Vision may be an extreme example, but it should inspire humility. All five senses are examples where amplification plays a major role. A very low-level signal gets amplified, filtered, protected from noise, and propagates to high-level systems, to consciousness in humans. It’s difficult to exclude the possibility of other circuits descending to the lowest levels of intracellular computation.
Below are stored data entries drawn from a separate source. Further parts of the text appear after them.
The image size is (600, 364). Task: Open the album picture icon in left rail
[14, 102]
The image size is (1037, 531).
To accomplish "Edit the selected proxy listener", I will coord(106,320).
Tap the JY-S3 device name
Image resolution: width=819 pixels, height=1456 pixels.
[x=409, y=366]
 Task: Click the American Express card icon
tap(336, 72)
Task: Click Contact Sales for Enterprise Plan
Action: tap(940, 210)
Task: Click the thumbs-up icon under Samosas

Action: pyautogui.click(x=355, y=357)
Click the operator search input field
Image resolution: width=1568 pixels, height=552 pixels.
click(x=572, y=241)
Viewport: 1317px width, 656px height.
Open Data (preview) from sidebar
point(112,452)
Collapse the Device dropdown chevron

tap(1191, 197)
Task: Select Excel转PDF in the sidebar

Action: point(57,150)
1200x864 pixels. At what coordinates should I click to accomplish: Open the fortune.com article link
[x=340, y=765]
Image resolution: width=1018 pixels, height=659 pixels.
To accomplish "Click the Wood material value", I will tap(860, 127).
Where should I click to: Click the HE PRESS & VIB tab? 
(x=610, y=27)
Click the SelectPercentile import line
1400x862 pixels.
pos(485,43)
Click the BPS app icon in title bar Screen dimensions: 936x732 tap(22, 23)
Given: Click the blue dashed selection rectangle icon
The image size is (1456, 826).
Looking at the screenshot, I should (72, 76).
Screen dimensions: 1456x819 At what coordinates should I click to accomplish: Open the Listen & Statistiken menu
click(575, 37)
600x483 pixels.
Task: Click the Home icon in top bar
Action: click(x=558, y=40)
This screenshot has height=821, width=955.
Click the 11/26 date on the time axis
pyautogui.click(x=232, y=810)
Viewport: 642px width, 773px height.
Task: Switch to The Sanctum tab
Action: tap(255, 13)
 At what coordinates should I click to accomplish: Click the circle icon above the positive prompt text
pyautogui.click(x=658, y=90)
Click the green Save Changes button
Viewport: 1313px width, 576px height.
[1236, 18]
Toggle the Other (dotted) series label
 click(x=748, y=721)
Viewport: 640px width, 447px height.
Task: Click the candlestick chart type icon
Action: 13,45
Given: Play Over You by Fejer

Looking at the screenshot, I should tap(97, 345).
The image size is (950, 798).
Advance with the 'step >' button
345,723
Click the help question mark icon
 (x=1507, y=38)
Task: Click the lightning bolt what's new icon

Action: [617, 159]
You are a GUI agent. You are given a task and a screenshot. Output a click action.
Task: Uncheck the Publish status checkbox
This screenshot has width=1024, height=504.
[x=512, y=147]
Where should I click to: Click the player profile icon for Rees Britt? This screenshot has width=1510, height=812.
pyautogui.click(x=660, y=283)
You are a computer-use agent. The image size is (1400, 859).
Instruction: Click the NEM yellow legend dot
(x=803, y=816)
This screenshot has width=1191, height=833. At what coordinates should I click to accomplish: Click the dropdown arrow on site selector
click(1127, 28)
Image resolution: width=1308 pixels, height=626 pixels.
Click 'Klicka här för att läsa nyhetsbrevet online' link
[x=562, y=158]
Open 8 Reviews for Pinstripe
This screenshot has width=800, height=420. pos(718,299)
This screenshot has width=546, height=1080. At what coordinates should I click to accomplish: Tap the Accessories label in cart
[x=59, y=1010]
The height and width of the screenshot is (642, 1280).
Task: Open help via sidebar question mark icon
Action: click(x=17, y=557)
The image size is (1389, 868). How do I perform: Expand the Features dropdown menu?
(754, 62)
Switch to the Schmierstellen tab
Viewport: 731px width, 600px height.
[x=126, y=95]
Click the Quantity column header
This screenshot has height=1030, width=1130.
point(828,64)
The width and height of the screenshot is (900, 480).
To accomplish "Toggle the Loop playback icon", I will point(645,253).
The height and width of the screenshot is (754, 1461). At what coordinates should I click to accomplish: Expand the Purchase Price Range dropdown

Until recently, I readily imagined the brain as a kind of small biological computer. Now my framework is to see each cell as a microscopic computer. Most cells in the body would be rather like home PCs, weakly connected. In contrast, neurons would be comparable to the machines composing datacenters, highly performant and hyper-connected. Computation, cognition, or sentience would be present at all levels but to varying degrees depending on the computing power of the network segment under consideration (computing power closely linked to connectivity).In sum, something quite reminiscent of Dehaene’s global workspace theory and Tononi’s integrated information theory (I admit that, like Scott Alexander, I’ve never quite grasped how these theories oppose each other, as they seem rather complementary to me).